I am a mechanical engineering student looking to learn how to work on cars.
My friend has given me the opportunity to take his 1988 Mazda B2200 extra-cab 5-speed. When I drove it, I saw why. The catalytic converter has broken off, and apparently pieces of it are in the exhaust. Would it be possible to just replace the catalytic converter, or should I replace the whole exhaust?
Also while driving it, there is a weird problem. About 10 or so minutes after startup and driving, it starts bucking back and forth as if I was engaging and disengaging the clutch. Any idea as to why that is happening? Theoretically the truck could drive even with this problem, but I don’t think it’s safe or good for the truck. What should I do?
It wasn’t long ago that I was an mechanical engineering student looking to work on cars. Hell, it’s way more fun than a semester of Thermodynamics, Solid and Fluid Mechanics! So what’s my advice? Join the Society of Automotive Engineers (SAE) as a student and join the local chapter in your college. The SAE chapter at the University of Texas changed my life, in a good way. And if you don’t have a chapter? MAKE ONE!
Oh wait…you wanted advice on the truck, not your career. My bad.
The first problem is pretty easy, replace the convertor. Or not: eventually the loose bits of honeycomb inside will stop playing Super Breakout with itself, exit stage left, and it still might pass an emissions test. If not, any exhaust shop can slap in a new one, and I just Googled one for $270 that’s a direct replacement. I am sure you college kids use Google all the time, why not for a sweet little truck?

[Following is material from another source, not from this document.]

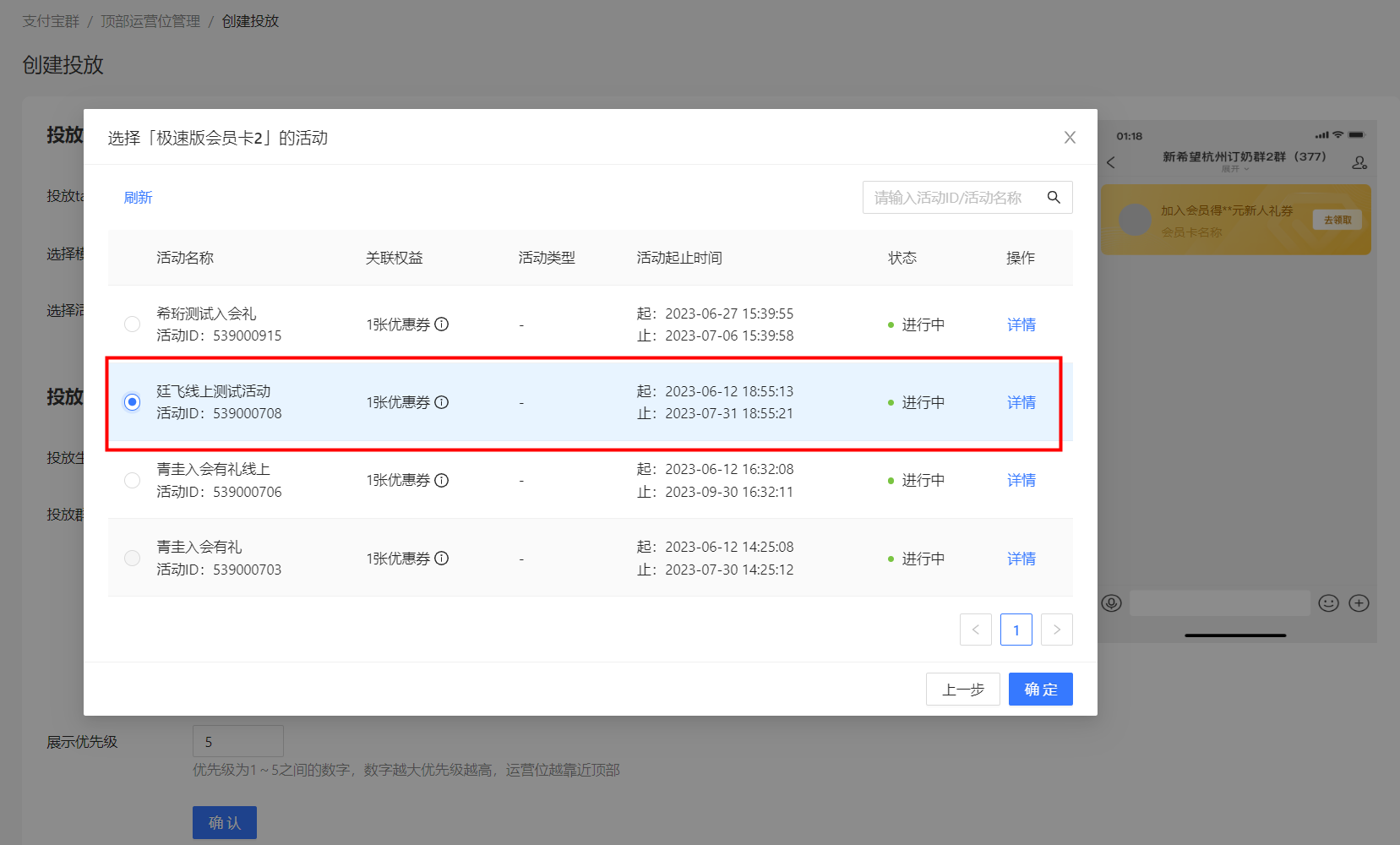Image resolution: width=1400 pixels, height=845 pixels.
Task: Close the activity selection dialog
Action: click(x=1070, y=138)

The second one is usually a combination of a poor gear change technique and a lack of fuel. Or maybe too much fuel. Does it buck less if you give it more gas and take more time to let out the clutch? Problem solved. If not, I’d recommend rebuilding the carb, seafoaming the motor (at your own risk, see YouTube for reasons why), and testing the fuel pressure. Actually not in that order: start with fuel pressure, then maybe learn how to work on a carb.
Or convert it to a later-model EFI setup! Or even better, LS1-FTW!!! You are an engineer for a reason!